Everything here is one beat slower than in Thailand and reaching your
destination on time is something between hope and endurance. Journeys
are defined in days instead of hours. So we booked the public bus to
Udom Xai (190 km away, 6 hours). The bus looked in good shape and had
all the MOT stickers on the front screen up to 1973! Everyone was
shuffled between seats and rice bags and as luck would have it, only
a seat for Sabine! But I could get a spare seat... The driver got me
a plastic stool in the aisle and told me to hold on to the seats left
and right during the trip. Good advice. 5 more passengers were squeezed
in like that and off we went. At least that was the plan but the
engine went dead. Spanners and hammers came out of the back from
underneath 10 rucksacks. The bootlid went up and three guys started
bashing the engine with 4 other guys looking and pointing at it.
Miraculously the thing started running again and off we went. The
driver seemed to be wanting to make up time as he drove at max speed
through villages and **** with chickens, pigs and sometimes the elderly
jumping in the roadside to save their bare lives. Both lanes were used on
the basis that whatever comes from the other direction is likely to be
smaller than the bus! Which is very true. Believe it or not, we reached
Udom Xai.... an hour and a half before schedule.

--- Entries supplied ---
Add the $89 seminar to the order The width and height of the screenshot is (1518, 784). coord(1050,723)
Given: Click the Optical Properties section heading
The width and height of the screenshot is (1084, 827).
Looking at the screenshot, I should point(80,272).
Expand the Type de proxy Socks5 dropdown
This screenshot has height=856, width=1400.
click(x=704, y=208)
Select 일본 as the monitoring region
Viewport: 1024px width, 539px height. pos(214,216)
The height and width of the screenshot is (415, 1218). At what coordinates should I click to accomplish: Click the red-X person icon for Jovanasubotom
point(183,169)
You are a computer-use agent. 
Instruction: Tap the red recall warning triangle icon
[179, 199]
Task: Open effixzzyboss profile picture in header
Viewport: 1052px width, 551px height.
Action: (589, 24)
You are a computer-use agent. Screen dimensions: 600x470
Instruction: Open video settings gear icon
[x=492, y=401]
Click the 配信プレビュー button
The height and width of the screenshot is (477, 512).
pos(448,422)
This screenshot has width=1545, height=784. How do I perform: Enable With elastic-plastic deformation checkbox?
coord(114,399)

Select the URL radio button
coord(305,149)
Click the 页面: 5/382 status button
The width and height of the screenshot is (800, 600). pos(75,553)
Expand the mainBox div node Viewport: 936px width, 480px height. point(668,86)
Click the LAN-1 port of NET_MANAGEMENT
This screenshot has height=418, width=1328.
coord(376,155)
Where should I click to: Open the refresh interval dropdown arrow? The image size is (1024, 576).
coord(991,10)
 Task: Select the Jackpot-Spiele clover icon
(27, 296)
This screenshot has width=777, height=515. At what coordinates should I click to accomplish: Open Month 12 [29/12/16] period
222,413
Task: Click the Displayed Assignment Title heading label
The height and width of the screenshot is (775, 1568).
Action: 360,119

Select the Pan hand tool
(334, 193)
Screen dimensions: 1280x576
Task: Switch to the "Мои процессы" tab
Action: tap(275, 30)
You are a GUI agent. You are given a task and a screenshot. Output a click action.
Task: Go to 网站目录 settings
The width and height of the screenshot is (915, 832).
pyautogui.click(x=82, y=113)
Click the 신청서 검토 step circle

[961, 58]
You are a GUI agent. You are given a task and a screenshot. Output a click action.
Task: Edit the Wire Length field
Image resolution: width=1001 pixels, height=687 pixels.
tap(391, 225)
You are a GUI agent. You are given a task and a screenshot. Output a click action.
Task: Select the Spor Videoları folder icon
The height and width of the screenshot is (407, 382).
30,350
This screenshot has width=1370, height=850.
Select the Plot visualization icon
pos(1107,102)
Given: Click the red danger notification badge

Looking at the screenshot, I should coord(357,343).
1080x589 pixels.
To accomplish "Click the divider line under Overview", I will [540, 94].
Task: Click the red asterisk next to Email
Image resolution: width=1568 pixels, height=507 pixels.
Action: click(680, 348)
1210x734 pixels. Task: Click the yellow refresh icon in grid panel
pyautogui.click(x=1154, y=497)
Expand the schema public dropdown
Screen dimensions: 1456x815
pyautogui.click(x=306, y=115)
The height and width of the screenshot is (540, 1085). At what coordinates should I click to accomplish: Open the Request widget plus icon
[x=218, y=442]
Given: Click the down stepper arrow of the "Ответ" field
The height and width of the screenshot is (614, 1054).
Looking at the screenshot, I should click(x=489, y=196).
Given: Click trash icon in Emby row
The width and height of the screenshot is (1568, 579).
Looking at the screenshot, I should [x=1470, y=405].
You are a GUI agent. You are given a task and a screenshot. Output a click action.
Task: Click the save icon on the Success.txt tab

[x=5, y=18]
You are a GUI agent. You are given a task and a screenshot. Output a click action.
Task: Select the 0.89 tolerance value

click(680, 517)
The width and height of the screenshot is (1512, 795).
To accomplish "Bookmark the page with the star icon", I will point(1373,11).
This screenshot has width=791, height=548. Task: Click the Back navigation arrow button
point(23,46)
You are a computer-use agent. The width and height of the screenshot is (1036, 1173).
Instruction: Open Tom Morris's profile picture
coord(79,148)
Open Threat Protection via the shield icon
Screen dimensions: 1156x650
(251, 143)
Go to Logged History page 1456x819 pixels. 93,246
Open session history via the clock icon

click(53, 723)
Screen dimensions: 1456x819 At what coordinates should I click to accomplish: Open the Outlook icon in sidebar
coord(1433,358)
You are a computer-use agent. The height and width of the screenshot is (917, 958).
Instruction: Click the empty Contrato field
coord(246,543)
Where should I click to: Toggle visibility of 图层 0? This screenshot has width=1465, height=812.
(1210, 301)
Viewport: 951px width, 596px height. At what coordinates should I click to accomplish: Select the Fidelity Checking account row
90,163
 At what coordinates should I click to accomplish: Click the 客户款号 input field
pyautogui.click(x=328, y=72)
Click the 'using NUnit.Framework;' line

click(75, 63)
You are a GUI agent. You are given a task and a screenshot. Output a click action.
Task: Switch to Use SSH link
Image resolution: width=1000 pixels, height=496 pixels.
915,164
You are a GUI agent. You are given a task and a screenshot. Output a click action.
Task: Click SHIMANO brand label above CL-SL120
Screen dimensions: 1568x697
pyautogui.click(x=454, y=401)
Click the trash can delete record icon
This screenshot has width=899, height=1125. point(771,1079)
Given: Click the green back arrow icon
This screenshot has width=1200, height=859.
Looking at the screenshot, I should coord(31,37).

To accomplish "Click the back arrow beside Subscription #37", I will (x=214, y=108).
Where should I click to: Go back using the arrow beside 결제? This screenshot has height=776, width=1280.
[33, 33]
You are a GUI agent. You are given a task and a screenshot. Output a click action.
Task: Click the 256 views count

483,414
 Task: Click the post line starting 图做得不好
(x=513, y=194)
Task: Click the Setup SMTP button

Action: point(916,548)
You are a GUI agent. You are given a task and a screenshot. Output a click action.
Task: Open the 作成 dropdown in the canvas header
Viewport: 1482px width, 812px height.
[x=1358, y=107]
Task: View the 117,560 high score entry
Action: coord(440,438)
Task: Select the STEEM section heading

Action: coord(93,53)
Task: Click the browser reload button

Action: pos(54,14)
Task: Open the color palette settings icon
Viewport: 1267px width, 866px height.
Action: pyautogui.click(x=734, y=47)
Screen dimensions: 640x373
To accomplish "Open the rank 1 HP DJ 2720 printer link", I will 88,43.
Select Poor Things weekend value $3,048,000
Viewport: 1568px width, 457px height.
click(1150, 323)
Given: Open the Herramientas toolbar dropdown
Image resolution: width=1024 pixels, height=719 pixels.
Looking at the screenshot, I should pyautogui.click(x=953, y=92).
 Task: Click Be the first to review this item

--- Stated task A ---
Answer these questions about the bus journey text, one per line:
(i) How far away is Udom Xai, and how long was the trip expected to take?
(ii) What did the driver give the writer to sit on?
(iii) How early did the bus reach Udom Xai?
--- Stated task B ---
Extract word for word the passage of the bus journey text between "Everything here is" and "pointing at it.", inclusive.

--- Exercise output A ---
(i) 190 km away, 6 hours.
(ii) A plastic stool in the aisle.
(iii) An hour and a half before schedule.

--- Exercise output B ---
Everything here is one beat slower than in Thailand and reaching your
destination on time is something between hope and endurance. Journeys
are defined in days instead of hours. So we booked the public bus to
Udom Xai (190 km away, 6 hours). The bus looked in good shape and had
all the MOT stickers on the front screen up to 1973! Everyone was
shuffled between seats and rice bags and as luck would have it, only
a seat for Sabine! But I could get a spare seat... The driver got me
a plastic stool in the aisle and told me to hold on to the seats left
and right during the trip. Good advice. 5 more passengers were squeezed
in like that and off we went. At least that was the plan but the
engine went dead. Spanners and hammers came out of the back from
underneath 10 rucksacks. The bootlid went up and three guys started
bashing the engine with 4 other guys looking and pointing at it.